There has been proposed an A/D conversion circuit of a type called time A/D (TAD) that includes a pulse circulation circuit (e.g., see Patent Literature 1). The pulse circulation circuit is configured by connecting delay units in a ring shape, the delay units delaying an input pulse signal by a delay time in accordance with a power source voltage and outputting the delayed signal. This A/D conversion circuit applies, as the power source voltage of the delay units, an analog input voltage that is to be A/D-converted, and counts the number of circulation of the pulse signal in the pulse circulation circuit, to obtain A/D conversion data on the basis of the counted value. The A/D conversion circuit of the TAD type has many advantages such as being able to be configured of a digital circuit element like a gate and having a relatively simple circuit configuration to achieve low cost.
However, in the A/D conversion circuit of the TAD type, A/D conversion data does not have favorable linearity (having nonlinearity). This is because a transmission characteristic of the pulse circulation circuit (the relation between the power source voltage and the number of circulation per unit time) is a characteristic that can be approximated not by a linear function but by a quadratic function. Accordingly, in the configuration of Patent Literature 1, pulse circulation circuits of two systems are combined to completely offset the above nonlinearity and ensure the linearity of the A/D conversion data.

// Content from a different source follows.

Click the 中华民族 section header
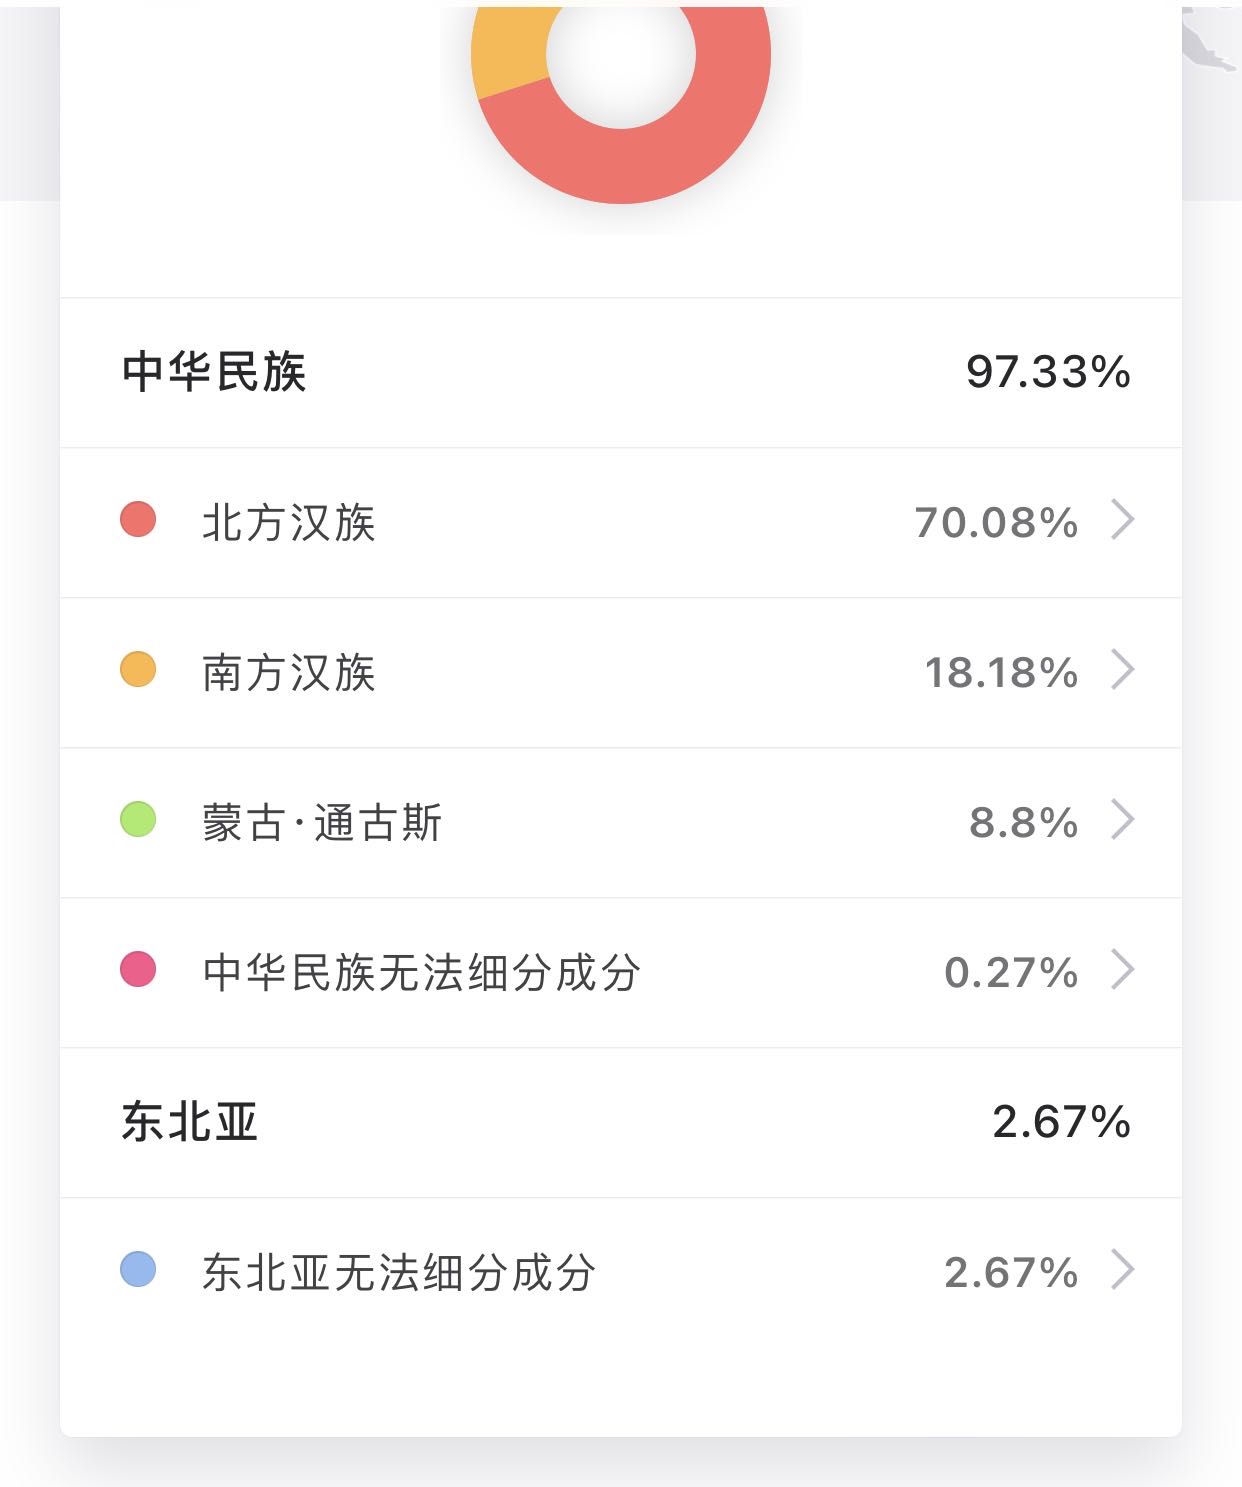Viewport: 1242px width, 1487px height. [x=214, y=372]
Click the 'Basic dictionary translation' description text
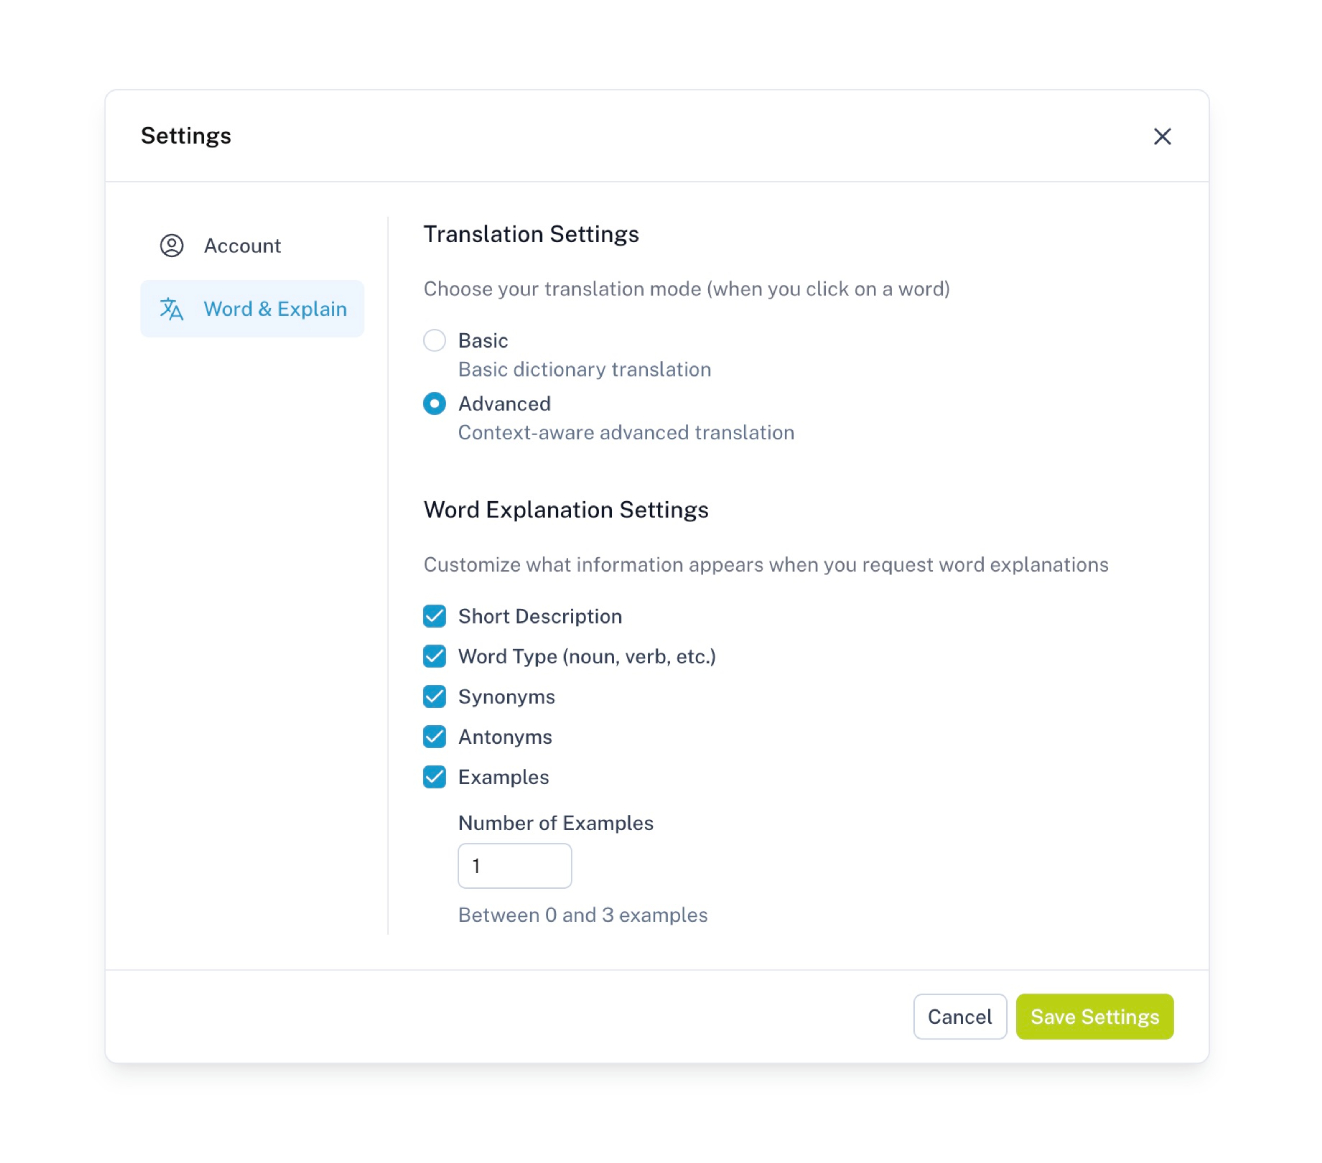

When an attempt is made to constitute a sensor product for outputting a digital signal by combining a sensor element having the nonlinearity and an A/D conversion circuit where the linearity of A/D conversion data is favorably maintained as described above, the following problem occurs. That is, in this case, the nonlinearity of the sensor element appears as it is in A/D conversion data outputted from the A/D conversion circuit. This produces the need for correcting the nonlinearity included in the A/D conversion data to the linearity by digital operation or the like. As a result, a response time increases by the time required for the above correction operation and it is thus difficult to achieve fast responsiveness as the sensor device.